TEXT SHOWN:
This creates some important theoretical differences between those two target populations [31]. For example, one could create a DAG (Fig. 1 A) describing the relationship between age, cardiovascular health, and participation in the PHS among all men that are U.S. physicians (whether they were included in the trial or not) [29]. The edges in the DAG are causal relationships, meaning that if we were to intervene on these baseline characteristics in the population of male physicians in the U.S., it would alter their probability of inclusion in the study sample. Once we condition on study participation, there are no open backdoor paths from treatment to the outcome within the study sample. When creating an analogous DAG for the target population of men who are not U.S. physicians, we must address the fact that none of these people are sampled into the study and no intervention (aside from making them physicians) would impact their probability of study inclusion. A more theoretically accurate way to capture the differences between the two populations is with a selection diagram [5] (Fig. 1B). In these diagrams, S (and S’) nodes are drawn with “arrows” into nodes on the graph to represent variables where either the distribution of the variable (e.g., the age distribution of non-physician US males differs from the age distribution of male US physicians) or the relationships between other variables and the distribution of the variable (e.g., the effect of age on CV health is different for non-physician US males and male US physicians) differs. These arrows usually go from S to the nodes whose distributions differ across populations; unlike DAG arrows, these do not represent causal effects.

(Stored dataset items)
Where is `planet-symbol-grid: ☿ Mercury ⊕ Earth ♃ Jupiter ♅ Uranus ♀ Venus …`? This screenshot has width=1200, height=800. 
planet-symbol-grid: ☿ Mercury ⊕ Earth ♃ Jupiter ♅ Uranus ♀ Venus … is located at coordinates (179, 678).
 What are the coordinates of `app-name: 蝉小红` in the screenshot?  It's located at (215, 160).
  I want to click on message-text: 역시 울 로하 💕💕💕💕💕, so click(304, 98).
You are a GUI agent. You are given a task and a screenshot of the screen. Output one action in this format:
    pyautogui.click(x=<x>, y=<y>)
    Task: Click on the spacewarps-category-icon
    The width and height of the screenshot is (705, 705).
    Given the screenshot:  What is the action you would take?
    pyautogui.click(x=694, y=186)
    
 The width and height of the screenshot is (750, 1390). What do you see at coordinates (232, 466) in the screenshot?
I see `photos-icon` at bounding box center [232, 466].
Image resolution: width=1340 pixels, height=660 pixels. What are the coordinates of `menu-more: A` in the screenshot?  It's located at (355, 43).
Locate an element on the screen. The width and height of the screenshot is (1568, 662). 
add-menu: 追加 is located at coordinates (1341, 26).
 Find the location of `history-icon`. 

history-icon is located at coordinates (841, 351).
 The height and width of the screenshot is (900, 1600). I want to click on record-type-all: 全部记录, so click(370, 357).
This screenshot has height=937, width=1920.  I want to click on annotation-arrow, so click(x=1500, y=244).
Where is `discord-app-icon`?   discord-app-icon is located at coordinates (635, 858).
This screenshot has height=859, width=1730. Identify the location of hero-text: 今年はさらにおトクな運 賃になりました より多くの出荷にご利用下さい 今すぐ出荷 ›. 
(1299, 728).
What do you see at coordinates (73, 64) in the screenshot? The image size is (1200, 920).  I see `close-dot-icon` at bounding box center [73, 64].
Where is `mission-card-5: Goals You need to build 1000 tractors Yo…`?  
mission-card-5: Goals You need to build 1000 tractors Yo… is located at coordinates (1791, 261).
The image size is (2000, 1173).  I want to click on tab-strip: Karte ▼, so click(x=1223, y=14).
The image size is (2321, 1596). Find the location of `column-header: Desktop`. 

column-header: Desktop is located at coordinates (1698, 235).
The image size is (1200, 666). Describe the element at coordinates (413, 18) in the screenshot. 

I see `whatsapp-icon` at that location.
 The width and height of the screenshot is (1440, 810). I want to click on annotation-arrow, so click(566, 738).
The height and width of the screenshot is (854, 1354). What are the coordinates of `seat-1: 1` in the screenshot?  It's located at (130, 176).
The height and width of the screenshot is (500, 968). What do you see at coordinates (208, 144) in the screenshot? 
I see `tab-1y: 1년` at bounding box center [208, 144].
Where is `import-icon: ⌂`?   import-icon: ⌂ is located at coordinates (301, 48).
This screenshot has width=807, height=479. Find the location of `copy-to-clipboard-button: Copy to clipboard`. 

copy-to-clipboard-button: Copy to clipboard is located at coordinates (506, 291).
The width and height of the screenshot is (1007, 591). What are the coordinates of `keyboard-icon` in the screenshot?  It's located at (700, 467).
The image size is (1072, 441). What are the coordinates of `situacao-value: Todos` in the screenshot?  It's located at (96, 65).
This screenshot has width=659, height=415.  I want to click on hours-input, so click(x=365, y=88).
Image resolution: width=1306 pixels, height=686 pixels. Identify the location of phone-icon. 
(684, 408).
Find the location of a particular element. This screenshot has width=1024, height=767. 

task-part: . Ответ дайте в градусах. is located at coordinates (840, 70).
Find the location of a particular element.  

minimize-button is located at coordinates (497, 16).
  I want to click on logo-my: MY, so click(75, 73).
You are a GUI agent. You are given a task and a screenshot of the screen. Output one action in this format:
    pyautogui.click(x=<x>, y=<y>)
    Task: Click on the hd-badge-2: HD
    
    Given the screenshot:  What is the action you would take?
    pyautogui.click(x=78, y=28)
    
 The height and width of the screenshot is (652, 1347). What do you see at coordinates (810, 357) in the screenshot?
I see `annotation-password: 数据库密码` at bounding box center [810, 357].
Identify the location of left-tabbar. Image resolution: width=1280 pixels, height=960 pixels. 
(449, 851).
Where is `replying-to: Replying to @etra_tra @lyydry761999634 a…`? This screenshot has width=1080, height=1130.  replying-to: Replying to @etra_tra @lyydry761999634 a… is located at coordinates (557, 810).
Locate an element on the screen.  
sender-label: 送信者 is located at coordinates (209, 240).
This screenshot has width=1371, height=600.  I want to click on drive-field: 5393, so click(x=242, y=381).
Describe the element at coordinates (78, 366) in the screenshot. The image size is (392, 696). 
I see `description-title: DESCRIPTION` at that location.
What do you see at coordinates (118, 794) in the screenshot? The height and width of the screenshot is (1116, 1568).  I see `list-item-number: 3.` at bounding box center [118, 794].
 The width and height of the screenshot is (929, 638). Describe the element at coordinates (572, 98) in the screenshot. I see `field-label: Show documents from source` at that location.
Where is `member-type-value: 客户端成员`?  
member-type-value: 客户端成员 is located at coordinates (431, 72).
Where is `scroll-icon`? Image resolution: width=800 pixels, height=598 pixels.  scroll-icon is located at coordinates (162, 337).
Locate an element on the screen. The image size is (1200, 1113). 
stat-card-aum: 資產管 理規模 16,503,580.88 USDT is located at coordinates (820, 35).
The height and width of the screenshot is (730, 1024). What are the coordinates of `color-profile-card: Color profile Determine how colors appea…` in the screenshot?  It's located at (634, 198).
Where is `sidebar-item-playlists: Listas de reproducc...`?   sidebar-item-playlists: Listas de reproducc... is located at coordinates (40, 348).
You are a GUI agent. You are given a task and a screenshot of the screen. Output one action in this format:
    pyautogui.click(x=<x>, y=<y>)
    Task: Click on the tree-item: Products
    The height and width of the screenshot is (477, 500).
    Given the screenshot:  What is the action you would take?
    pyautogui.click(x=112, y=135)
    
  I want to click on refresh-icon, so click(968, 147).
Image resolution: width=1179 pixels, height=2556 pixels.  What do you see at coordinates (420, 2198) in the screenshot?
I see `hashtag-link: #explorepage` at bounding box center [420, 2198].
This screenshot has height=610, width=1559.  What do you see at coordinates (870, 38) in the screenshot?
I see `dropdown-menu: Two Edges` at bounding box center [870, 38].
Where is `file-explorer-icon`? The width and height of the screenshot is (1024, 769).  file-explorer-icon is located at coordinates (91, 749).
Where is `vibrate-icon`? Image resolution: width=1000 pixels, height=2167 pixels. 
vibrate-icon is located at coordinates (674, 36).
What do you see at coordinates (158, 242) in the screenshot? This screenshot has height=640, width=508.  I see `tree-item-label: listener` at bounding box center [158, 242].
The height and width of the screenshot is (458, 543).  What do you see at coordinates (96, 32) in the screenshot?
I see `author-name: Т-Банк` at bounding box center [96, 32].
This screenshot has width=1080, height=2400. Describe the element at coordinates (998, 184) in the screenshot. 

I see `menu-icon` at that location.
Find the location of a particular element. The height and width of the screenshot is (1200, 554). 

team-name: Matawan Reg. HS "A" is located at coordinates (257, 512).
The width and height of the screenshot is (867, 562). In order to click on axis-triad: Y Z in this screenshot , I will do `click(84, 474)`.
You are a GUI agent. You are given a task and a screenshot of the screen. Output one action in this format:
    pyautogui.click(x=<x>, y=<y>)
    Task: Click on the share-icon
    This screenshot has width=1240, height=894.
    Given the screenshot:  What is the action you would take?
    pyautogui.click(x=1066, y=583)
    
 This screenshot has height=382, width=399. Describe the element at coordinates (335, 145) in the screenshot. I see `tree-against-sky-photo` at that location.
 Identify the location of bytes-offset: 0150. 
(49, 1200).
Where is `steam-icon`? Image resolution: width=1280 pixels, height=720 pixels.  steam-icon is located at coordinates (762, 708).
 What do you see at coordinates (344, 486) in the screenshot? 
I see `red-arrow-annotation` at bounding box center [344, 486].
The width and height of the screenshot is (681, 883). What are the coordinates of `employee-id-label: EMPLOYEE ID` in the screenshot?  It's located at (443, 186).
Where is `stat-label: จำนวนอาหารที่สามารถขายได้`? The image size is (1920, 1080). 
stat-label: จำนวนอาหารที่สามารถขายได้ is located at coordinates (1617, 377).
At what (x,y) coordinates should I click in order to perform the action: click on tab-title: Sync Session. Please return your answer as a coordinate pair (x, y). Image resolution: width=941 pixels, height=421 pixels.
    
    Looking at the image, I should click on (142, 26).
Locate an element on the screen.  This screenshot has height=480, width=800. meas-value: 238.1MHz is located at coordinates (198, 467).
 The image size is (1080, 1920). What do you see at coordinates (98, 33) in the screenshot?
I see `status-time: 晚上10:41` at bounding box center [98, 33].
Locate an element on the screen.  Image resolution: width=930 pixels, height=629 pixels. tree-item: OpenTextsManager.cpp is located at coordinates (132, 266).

EXERCISE AIM:
Write what comes next in the passage on selection diagrams, picking up right after its last sentence. The material is separate from the passage on selection diagrams.

ANSWER:
Both situations involve external validity and potential type 2 selection bias [32], with “type 2” referring to the bias arising from the processes that “selected” the study population from the target population rather than a “type 1” bias arising from “selecting” the analytic sample from the study sample. They differ in how the study population relates to and is selected from the target population. When the study population is entirely sampled and actually selected from the target population (e.g., the wider population of U.S. physicians that are men), the issue concerns generalizability. When the target population is at least partially disjoint from the study population (e.g., U.S. men who are not physicians) and some individuals could not have been selected, it is a matter of transportability [4]. Sometimes, this distinction is conceptualized via figures like Fig. 2.
Though generalizing and transporting involve conceptual differences when reasoning about how study and target populations differ, analytic approaches to address each are analogous. In both settings, data from a source population is used to extend inferences to a target population. For the sake of standardized terminology and notation going forward, we will be operating under the assumption we are transporting effect estimates from a study population to a target population of separate individuals.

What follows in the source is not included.